**AUFGABE 1:**
Wann begann laut dem Text über das Zypern-Projekt das Pilotprojekt?
**AUFGABE 2:**
Nenne alle Arten von Orten, die im Titel des Textes über das Zypern-Projekt vorkommen.
**AUFGABE 3:**
Schreib den Text über das Zypern-Projekt nach seinem letzten Satz weiter.

Projekt:
"Religion und Politik - der Umgang mit Friedhöfen, Gotteshäusern und religiösen Gedenkstätten in Zypern"
Obwohl die politischen Auswirkungen des Zypern-Konflikts bereits zahlreiche Wissenschaftler aus verschiedenen Disziplinen zu ausgiebigen Forschungen animiert haben, ist ein spezieller Aspekt dieser Auseinandersetzung, der nach der unmittelbar nach Teilung der Insel 1974 erstmals deutlich hervortrat, in der wissenschaftlichen Forschung meist nur am Rande bzw. in höchst tendenziellen Schriften behandelt worden: Die Auswirkung der Politik auf das kulturelle und religiöse Erbe der beiden Volksgruppen der Insel (Griechen/Türken), insbesondere auf die Bestattungskultur und die Totenehrung.
Vor diesem Hintergrund wurde im März/April 2015 mit dem Pilotprojekt begonnen. Ziel war es, festzustellen, wie die türkische und die griechische Volksgruppe mit dem religiösen Erbe der jeweils anderen Volksgruppe in den von ihnen kontrollierten Gebieten umgeht.

**ANGEZEIGTE DATEN:**
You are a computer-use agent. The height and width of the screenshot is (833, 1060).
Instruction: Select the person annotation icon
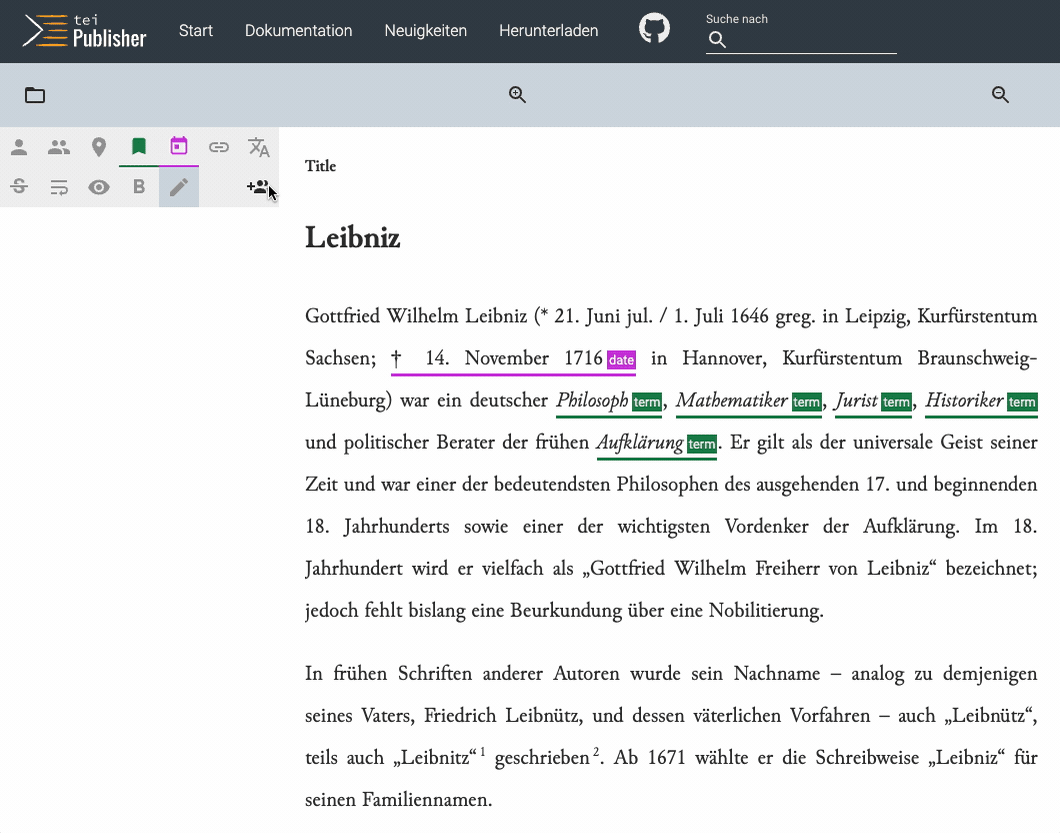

**ERGEBNIS 1:**
Im März/April 2015.

**ERGEBNIS 2:**
Friedhöfe, Gotteshäuser, religiöse Gedenkstätten

**ERGEBNIS 3:**
Die ersten Ergebnisse wurden im Juni 2015 auf der internationalen Konferenz mit dem Titel „Das Mittelmeer und der Tod - Mediterrane Mobilität und Sepulkralkultur“ in Bochum präsentiert und liegen in gedruckter Form im 2016 veröffentlichten Konferenzband vor: "Zwischen Politik und Religion – Der Umgang mit den griechischen und muslimischen Grabstätten Zyperns nach der gewaltsamen Teilung der Insel 1974“, in: A. Berner, J.-M. Henke, A. Lichtenberger, B. Morstadt, A. Riedel (eds.), Das Mittelmeer und der Tod - Mediterrane Mobilität und Sepulkralkultur, 2016, pp. 269-295.
Kurzdarstellung des Teilprojekts 1:
Im Rahmen des Teilprojekts 1 soll Grundlagenforschung sowohl in dem von der Türkei besetzten Norden der Insel als auch in dem von der international anerkannten Regierung der Republik Zypern kontrollierten Süden betrieben werden. In einem ersten Schritt wird eine möglichst breite Bestandsaufnahme der Friedhöfe und Gotteshäuser der jeweils vertriebenen Volksgruppe im Norden und Süden der Insel durchgeführt; außerdem wird der Kontakt zu Wissenschaftlern verschiedener Disziplinen und zu Initiatoren von bikommunalen Arbeitsgruppen gesucht, die sich mit Fragestellungen des kulturellen/ religiösen Erbes der Insel Zypern befassen.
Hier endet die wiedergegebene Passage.